Qu’ils étaient beaux tes fils, ô ma grande patrie,
Quand d’un bras valeureux et d’un poignet de fer,
Brisant les durs liens de la vieille Italie,
Ils chassaient, à jamais, des champs de Lombardie
            L’aigle farouche et fier !

France, qu’ils étaient beaux dans la chaude mêlée
Alors qu’en souriant ils bravaient le canon !
Frayant sa large route à la victoire ailée,
Ils faisaient tressaillir l’écho de la vallée
            En invoquant ton nom !

. . . . . . . . . . . . . . . . . . . . . . . . . . . . . . . . . . . . . . . . . . . . . . . . . .

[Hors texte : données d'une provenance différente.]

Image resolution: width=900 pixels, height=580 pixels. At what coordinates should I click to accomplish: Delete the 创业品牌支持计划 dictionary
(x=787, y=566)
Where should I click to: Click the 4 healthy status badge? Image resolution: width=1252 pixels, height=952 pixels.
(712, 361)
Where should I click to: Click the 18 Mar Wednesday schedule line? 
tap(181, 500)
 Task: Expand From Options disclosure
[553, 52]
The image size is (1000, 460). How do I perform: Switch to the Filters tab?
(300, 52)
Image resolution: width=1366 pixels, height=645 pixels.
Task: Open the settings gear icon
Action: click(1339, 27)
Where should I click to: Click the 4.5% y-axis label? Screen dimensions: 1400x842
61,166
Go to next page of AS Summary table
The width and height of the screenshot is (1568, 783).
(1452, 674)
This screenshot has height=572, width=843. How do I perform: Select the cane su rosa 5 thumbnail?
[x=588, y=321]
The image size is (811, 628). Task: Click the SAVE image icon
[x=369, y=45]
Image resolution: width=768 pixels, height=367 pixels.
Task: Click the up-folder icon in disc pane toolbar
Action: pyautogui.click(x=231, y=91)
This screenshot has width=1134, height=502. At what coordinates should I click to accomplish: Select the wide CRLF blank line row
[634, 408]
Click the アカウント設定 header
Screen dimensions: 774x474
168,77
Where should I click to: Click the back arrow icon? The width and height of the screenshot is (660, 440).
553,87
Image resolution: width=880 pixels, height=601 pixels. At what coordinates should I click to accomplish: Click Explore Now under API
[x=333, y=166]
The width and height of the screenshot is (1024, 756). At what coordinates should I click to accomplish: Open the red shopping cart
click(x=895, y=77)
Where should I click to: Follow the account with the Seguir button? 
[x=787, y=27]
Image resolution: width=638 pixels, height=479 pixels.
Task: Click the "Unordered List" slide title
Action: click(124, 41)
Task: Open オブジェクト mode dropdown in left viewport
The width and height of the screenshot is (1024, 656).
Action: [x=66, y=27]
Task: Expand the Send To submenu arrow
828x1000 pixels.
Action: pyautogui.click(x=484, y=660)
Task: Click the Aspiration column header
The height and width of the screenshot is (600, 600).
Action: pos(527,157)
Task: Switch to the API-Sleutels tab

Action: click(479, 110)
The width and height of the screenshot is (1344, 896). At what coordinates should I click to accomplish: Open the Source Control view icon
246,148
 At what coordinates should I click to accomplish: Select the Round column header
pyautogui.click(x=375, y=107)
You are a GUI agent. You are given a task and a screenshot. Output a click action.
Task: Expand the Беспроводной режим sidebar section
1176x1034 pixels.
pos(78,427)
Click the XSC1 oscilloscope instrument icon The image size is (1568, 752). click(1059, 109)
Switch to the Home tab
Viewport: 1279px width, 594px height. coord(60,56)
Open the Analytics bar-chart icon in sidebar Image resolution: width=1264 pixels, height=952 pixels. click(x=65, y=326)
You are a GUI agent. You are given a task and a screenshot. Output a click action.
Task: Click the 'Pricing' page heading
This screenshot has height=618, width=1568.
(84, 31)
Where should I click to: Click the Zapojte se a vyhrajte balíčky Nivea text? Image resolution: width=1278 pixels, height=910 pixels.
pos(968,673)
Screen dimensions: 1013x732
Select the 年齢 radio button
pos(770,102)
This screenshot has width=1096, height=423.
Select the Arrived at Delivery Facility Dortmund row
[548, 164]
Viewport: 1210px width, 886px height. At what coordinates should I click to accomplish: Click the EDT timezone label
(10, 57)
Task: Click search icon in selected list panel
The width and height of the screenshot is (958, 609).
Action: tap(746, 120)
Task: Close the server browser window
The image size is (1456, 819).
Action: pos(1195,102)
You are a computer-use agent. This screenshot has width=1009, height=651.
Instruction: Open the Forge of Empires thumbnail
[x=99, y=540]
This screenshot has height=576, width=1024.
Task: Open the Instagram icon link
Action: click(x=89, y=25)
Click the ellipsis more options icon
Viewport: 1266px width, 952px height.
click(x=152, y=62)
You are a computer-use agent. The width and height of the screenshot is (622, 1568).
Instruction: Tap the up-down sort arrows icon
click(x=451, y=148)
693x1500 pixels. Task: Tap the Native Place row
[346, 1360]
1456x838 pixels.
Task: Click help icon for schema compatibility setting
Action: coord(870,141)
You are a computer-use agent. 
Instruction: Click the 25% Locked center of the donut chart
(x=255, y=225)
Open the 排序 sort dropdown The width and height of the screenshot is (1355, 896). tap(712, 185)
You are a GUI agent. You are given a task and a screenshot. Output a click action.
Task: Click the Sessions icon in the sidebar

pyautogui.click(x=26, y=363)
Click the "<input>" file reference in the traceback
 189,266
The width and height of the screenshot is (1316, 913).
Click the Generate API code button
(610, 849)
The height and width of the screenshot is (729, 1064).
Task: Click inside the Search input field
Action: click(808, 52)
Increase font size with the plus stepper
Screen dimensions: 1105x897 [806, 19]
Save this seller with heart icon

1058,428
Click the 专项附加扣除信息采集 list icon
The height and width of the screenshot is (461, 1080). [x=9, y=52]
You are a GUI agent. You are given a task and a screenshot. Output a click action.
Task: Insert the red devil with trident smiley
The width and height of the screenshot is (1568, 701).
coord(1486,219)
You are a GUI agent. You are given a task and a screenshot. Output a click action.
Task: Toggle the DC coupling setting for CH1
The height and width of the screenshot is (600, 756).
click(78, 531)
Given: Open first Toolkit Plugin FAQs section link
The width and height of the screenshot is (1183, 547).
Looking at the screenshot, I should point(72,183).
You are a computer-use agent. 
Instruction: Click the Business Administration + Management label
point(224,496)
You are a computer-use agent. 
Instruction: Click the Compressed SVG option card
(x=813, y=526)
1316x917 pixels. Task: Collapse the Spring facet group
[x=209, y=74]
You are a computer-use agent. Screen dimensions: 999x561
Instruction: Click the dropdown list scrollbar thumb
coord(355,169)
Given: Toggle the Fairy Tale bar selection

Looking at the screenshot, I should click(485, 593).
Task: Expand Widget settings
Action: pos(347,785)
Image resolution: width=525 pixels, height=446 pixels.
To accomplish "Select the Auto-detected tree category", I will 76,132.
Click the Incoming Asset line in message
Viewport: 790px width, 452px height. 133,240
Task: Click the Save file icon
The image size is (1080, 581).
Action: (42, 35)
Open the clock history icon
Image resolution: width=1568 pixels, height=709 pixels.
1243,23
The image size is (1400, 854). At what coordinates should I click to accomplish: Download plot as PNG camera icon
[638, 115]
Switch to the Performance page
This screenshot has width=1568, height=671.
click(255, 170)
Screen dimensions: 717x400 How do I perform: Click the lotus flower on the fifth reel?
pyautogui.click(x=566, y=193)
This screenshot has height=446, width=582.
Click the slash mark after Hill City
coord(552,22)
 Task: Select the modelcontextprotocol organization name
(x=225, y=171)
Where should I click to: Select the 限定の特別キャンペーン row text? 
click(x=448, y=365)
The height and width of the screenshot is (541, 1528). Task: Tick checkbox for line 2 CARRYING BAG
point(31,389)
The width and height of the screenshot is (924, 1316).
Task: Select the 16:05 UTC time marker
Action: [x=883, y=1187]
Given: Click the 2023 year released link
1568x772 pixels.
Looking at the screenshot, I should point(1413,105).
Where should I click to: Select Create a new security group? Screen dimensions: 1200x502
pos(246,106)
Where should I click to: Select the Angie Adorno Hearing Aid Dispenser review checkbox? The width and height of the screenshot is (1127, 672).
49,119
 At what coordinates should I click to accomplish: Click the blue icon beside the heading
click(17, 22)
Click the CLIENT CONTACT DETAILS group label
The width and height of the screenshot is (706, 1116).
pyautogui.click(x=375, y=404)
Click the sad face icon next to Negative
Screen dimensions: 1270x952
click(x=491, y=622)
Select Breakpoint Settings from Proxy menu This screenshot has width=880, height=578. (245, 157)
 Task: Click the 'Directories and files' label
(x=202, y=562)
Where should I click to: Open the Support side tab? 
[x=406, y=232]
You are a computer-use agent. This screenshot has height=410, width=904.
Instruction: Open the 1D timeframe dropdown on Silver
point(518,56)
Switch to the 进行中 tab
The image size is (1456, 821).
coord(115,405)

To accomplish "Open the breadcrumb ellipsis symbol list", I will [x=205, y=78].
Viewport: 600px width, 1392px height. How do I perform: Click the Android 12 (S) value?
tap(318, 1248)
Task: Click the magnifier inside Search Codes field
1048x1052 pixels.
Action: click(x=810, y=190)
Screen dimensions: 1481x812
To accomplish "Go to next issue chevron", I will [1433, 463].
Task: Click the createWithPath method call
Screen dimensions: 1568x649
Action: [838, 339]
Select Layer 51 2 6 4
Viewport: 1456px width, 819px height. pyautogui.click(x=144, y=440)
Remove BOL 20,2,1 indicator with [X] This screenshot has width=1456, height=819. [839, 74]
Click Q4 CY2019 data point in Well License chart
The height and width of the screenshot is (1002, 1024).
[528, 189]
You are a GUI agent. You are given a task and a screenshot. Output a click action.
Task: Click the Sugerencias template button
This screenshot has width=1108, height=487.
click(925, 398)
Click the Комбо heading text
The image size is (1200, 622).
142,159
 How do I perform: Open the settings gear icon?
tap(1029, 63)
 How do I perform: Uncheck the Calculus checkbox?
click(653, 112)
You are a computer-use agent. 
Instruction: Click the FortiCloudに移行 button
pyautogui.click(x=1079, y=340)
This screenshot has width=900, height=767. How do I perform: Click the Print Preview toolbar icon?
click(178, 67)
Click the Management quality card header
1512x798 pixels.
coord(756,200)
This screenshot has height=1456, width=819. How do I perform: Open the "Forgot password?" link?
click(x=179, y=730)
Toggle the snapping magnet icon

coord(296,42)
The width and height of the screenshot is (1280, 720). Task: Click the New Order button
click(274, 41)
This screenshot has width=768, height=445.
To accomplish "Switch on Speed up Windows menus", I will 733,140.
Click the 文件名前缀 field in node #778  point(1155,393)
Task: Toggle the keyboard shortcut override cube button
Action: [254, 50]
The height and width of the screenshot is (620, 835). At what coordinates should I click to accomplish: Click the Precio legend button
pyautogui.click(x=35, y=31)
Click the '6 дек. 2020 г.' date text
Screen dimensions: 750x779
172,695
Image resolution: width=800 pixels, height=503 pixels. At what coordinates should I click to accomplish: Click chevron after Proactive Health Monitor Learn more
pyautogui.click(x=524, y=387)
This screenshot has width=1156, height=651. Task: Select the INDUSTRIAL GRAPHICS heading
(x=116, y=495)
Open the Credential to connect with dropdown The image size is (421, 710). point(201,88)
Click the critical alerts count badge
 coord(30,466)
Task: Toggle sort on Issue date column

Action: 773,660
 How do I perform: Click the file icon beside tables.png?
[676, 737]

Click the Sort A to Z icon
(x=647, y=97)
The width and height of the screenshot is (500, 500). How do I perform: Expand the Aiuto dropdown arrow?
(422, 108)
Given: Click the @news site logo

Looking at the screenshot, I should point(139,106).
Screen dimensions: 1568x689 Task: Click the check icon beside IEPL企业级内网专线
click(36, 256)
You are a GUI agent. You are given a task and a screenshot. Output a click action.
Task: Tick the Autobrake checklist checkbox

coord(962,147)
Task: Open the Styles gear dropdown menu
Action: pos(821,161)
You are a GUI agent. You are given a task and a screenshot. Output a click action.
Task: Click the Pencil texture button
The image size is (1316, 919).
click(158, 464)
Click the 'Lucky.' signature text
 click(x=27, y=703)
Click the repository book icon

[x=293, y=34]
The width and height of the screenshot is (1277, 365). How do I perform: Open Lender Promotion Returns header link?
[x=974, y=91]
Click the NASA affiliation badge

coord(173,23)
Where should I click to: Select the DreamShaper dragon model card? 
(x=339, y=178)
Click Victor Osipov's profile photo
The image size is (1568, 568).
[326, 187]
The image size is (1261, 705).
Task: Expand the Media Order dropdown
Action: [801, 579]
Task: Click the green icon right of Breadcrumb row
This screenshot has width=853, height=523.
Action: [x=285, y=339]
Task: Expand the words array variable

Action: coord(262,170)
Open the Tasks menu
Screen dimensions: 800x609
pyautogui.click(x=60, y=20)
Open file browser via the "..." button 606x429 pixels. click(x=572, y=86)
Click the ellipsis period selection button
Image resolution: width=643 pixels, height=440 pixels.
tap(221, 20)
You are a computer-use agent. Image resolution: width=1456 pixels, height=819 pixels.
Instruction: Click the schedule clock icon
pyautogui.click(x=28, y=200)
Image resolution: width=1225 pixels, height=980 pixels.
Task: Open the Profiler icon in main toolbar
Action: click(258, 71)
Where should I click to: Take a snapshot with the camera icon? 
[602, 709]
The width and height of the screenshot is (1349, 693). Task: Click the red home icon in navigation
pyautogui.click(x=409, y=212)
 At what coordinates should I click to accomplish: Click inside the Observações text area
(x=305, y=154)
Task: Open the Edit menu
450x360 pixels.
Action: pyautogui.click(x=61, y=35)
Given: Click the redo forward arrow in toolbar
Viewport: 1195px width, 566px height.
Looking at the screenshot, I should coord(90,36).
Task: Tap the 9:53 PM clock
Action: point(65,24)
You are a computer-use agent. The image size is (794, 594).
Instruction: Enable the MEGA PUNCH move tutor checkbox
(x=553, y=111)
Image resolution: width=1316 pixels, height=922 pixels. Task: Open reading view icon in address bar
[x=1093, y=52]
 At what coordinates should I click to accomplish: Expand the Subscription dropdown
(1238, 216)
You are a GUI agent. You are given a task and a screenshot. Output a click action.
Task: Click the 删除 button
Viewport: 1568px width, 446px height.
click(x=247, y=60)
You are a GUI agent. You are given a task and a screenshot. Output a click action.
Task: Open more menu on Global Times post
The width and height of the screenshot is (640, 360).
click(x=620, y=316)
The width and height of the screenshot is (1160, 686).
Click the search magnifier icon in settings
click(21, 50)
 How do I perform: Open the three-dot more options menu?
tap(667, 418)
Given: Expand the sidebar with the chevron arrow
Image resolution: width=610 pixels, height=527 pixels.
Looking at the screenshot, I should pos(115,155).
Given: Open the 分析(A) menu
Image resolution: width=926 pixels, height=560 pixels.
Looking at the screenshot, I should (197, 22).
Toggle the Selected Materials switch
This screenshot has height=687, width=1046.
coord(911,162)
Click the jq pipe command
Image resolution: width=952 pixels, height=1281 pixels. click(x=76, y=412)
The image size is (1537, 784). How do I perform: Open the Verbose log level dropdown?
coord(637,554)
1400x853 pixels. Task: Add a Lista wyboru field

Et maintenant, couchés sous cette herbe flétrie

Que les vents et l’hiver ont fait choir sur vos fronts,
Ô morts, entendez-vous, dans votre rêverie,
Comme un écho lointain, la voix de la patrie
            Qui pleure ses affronts ?…


Soldats, entendez-vous la France désolée
Qui vers chaque horizon jette son triste appel,
Mais qui, fière et sanglante et de tous isolée,
Dédaigne cet espoir d’être un jour consolée
            De son deuil maternel !

« Oh ! mes preux où sont-ils ?… Ceux que j’ai vus naguère,
Jeunes et souriants à leur rêve vermeil,
Partir, enfants joyeux, pour quelque sainte guerre,
Dites-moi sous quels cieux et sur quelle autre terre
            Ils dorment leur sommeil !

« Oh ! dis-moi, qu’as-tu fait de mes fils, Italie ?…
De ceux qui, t’arrachant à ton rude geôlier,
Quand tu tendais la main, languissante, affaiblie,
Te rendirent, un jour, fière, forte, ennoblie,
            À ton roi chevalier ?…

« Magenta ! Palestro ! Solferino ! batailles
Où d’un sang jeune et pur j’arrosais ton drapeau,
N’ai-je pas pour payer ces chaudes représailles,
Su donner, ô ma sœur, le fruit de mes entrailles,
            Sans murmure, au tombeau !

« Hélas moi seule sais ce que la gloire est vaine !
Car seule je prêtais, sans jamais les compter,
Contre tous les tyrans de la famille humaine,
Mes trésors et mes fils… À ma main toujours pleine
            Rien ne semblait coûter !


« Chaque peuple a son temple ou sa colline sainte
Où, près de ses héros, dorment mes preux enfants…
Toute place où l’on meurt de leur sang reste teinte :
Chaque ville conquise a conservé l’empreinte
            De leurs pas triomphants !

« O mes guerriers vaillants ! quand sous les coups je tombe,
Dormirez-vous encor ?… Du sinistre étranger,
Sur mon sol dépouillé, passe l’horrible trombe…
Ah ! Seigneur, laissez-moi réclamer à la tombe
            Mes fils pour me venger ! »

. . . . . . . . . . . . . . . . . . . . . . . . . . . . . . . . . . . . . . . . . . . . . . . . . .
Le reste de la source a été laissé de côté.